──────── Texto de leitura ────────
Afinal, se o PIB passou a ser interpretado como medida da saúde da economia, não faz sentido algum as importações contribuírem para o decréscimo do PIB, como mostra a equação. Se a economia está importando maquinário e bens decapital, isso irá torná-la mais produtiva, e não menos, que é o que a equação sinaliza. Porém, olhando-se estritamente do ponto de vista contábil, as importações são subtraídas porque o PIB está preocupado apenas com aquilo que é transacionado dentro da fronteira brasileira, sem se importar com a nacionalidade do produtor. Assim, um Audi fabricado no Paraná gera um aumento no PIB; porém, se uma empresa brasileira atuando no exterior vendesse para o Brasil um produto seu fabricado lá fora, mesmo que fosse um bem de capital que aumentasse a produtividade da economia, tal transação diminuiria o PIB.
(Já o Produto Nacional Bruto, que quase nunca é utilizado, exclui a produção de estrangeiros no Brasil e inclui os bens e serviços produzidos por empresas brasileiras no exterior).
──────── Conjunto de dados ────────
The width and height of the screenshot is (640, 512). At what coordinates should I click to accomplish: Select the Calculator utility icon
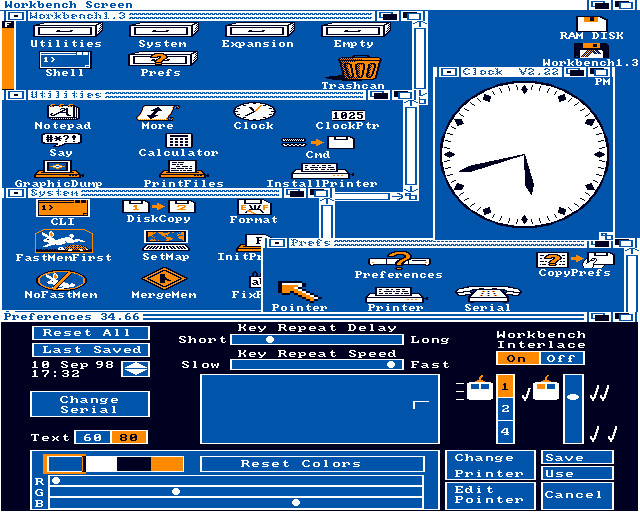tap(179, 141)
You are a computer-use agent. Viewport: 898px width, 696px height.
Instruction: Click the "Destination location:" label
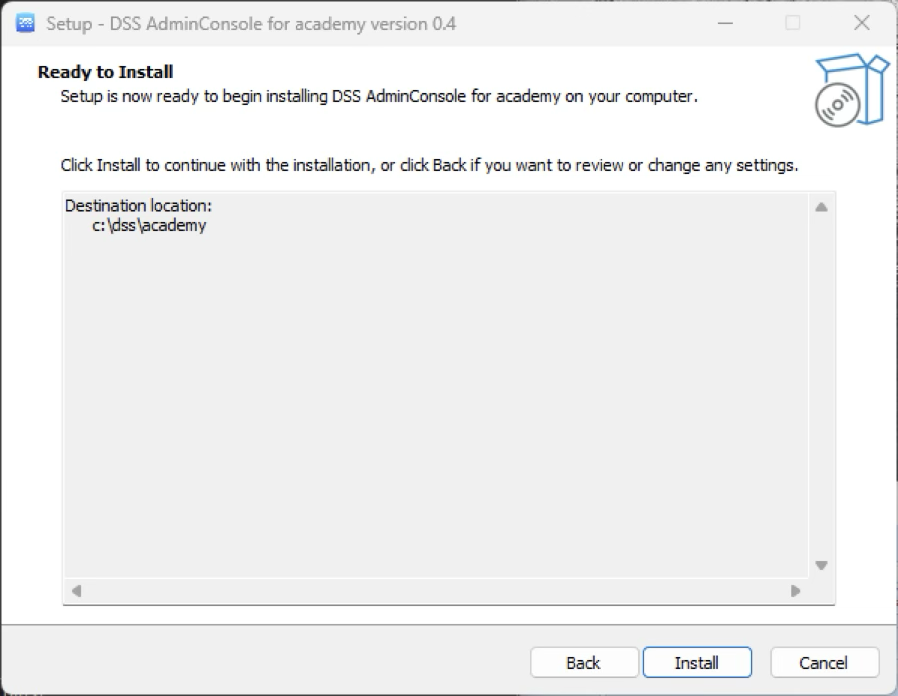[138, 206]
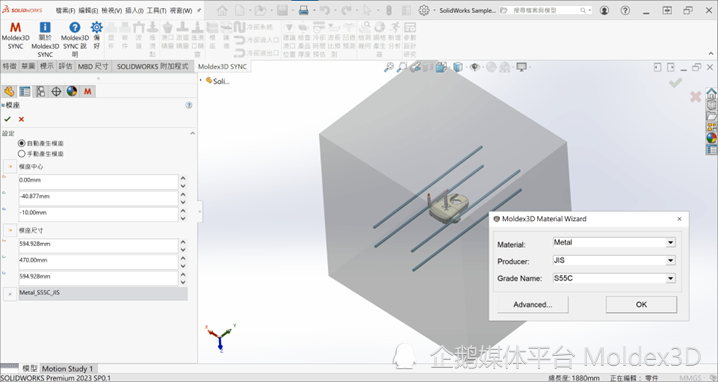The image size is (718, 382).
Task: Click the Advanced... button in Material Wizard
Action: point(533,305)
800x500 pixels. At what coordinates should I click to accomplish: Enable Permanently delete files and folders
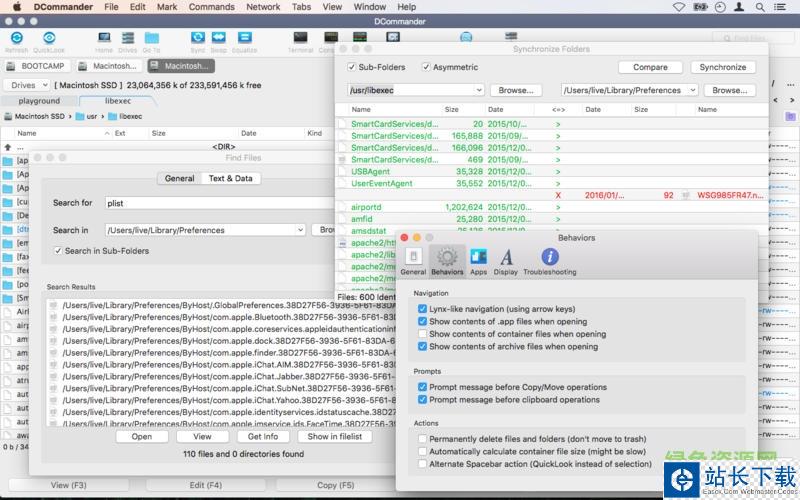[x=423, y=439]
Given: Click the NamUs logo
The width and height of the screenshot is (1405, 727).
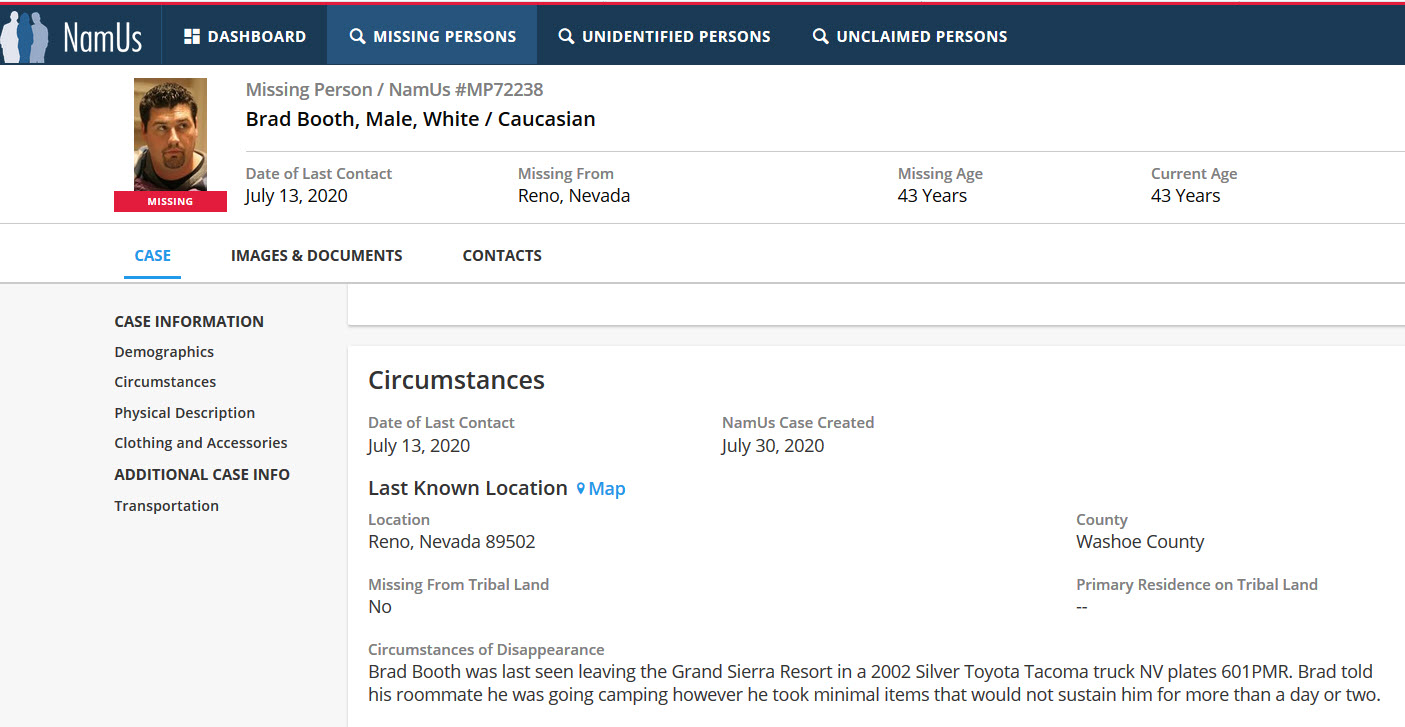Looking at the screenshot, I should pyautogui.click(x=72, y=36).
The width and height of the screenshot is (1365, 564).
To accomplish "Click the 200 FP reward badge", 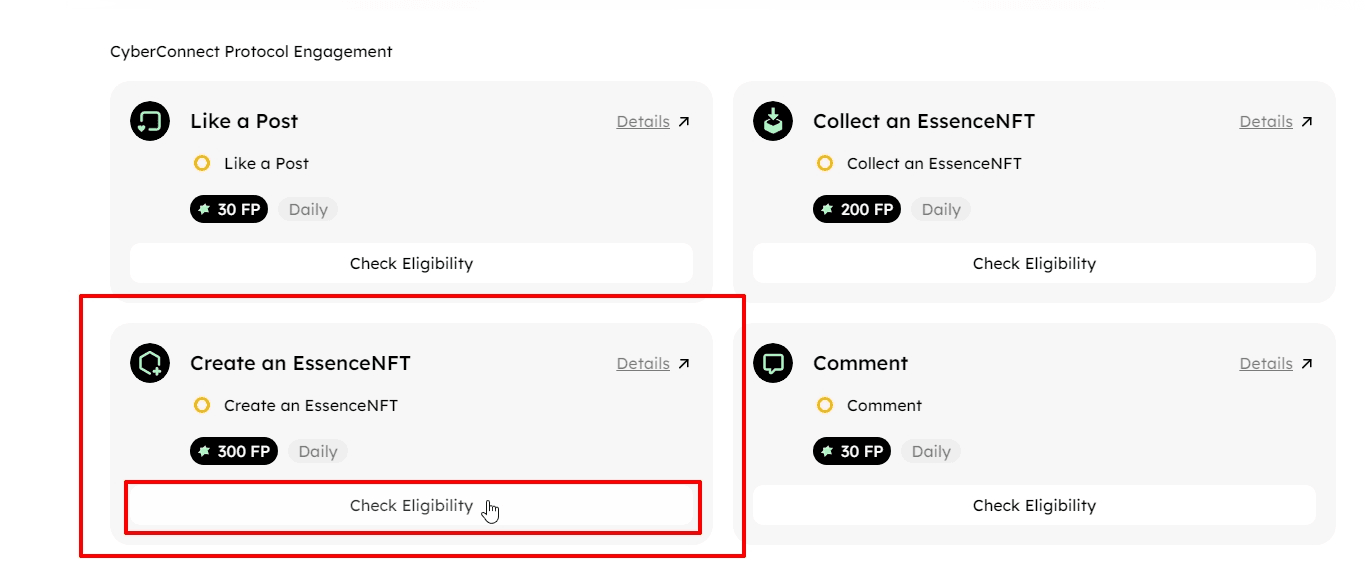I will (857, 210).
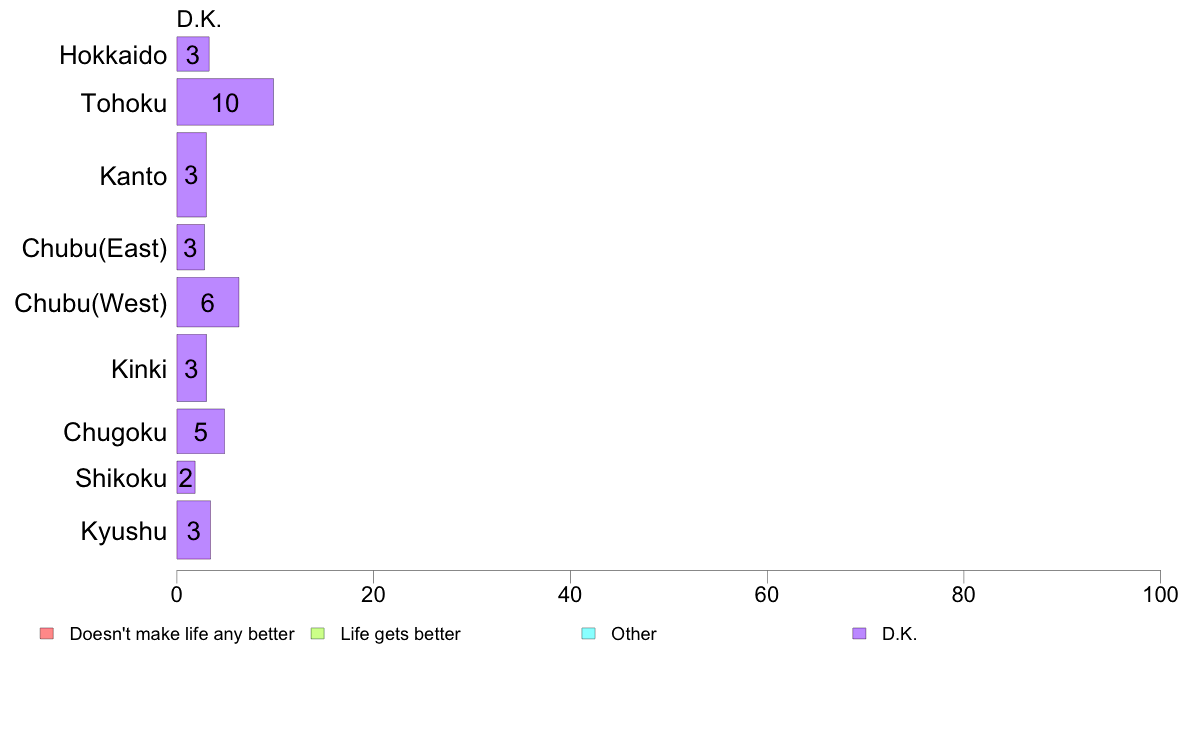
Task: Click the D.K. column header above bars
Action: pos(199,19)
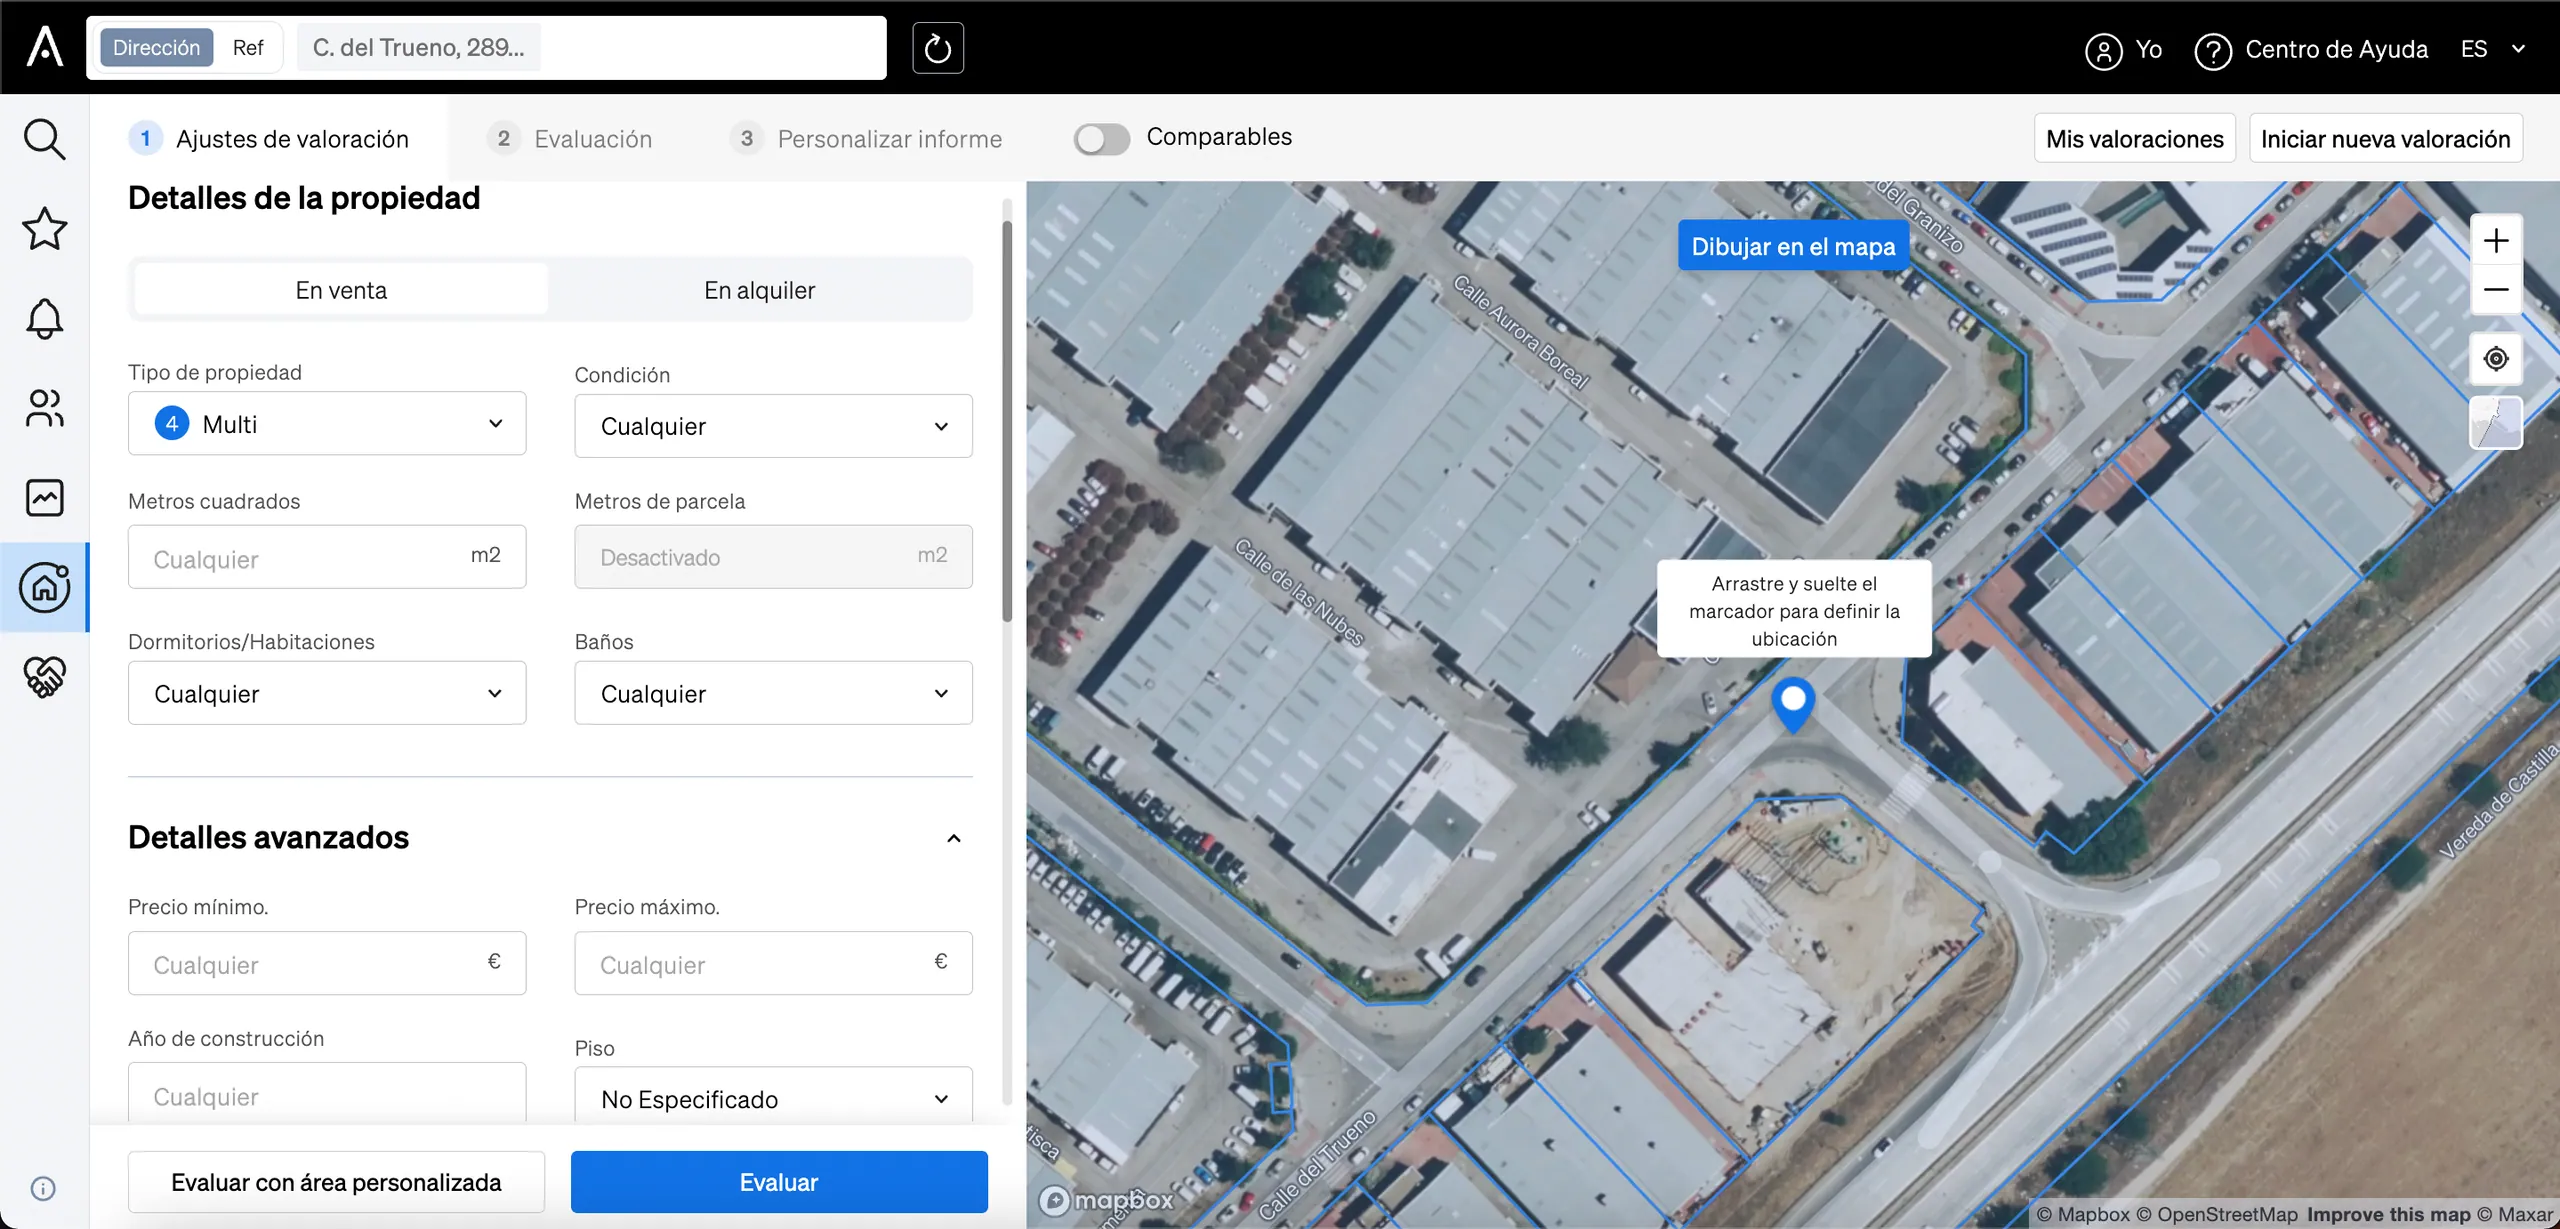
────────
Tarefa A
Reescreva o trecho do texto sobre o PIB que começa com as palavras "Afinal, se o" e termina com "diminuiria o PIB.", trocando "Audi" por "Toyota".
Tarefa B
Responda às perguntas abaixo com base no texto sobre o PIB.
(i) Do ponto de vista contábil, com o que o PIB está preocupado?
(ii) Qual é o efeito no PIB de um Audi fabricado no Paraná?
(iii) O que o Produto Nacional Bruto exclui e o que ele inclui?
As linhas não são necessárias para este exercício.

Resposta A
Afinal, se o PIB passou a ser interpretado como medida da saúde da economia, não faz sentido algum as importações contribuírem para o decréscimo do PIB, como mostra a equação. Se a economia está importando maquinário e bens decapital, isso irá torná-la mais produtiva, e não menos, que é o que a equação sinaliza. Porém, olhando-se estritamente do ponto de vista contábil, as importações são subtraídas porque o PIB está preocupado apenas com aquilo que é transacionado dentro da fronteira brasileira, sem se importar com a nacionalidade do produtor. Assim, um Toyota fabricado no Paraná gera um aumento no PIB; porém, se uma empresa brasileira atuando no exterior vendesse para o Brasil um produto seu fabricado lá fora, mesmo que fosse um bem de capital que aumentasse a produtividade da economia, tal transação diminuiria o PIB.

Resposta B
(i) Apenas com aquilo que é transacionado dentro da fronteira brasileira, sem se importar com a nacionalidade do produtor.
(ii) Gera um aumento no PIB.
(iii) Exclui a produção de estrangeiros no Brasil e inclui os bens e serviços produzidos por empresas brasileiras no exterior.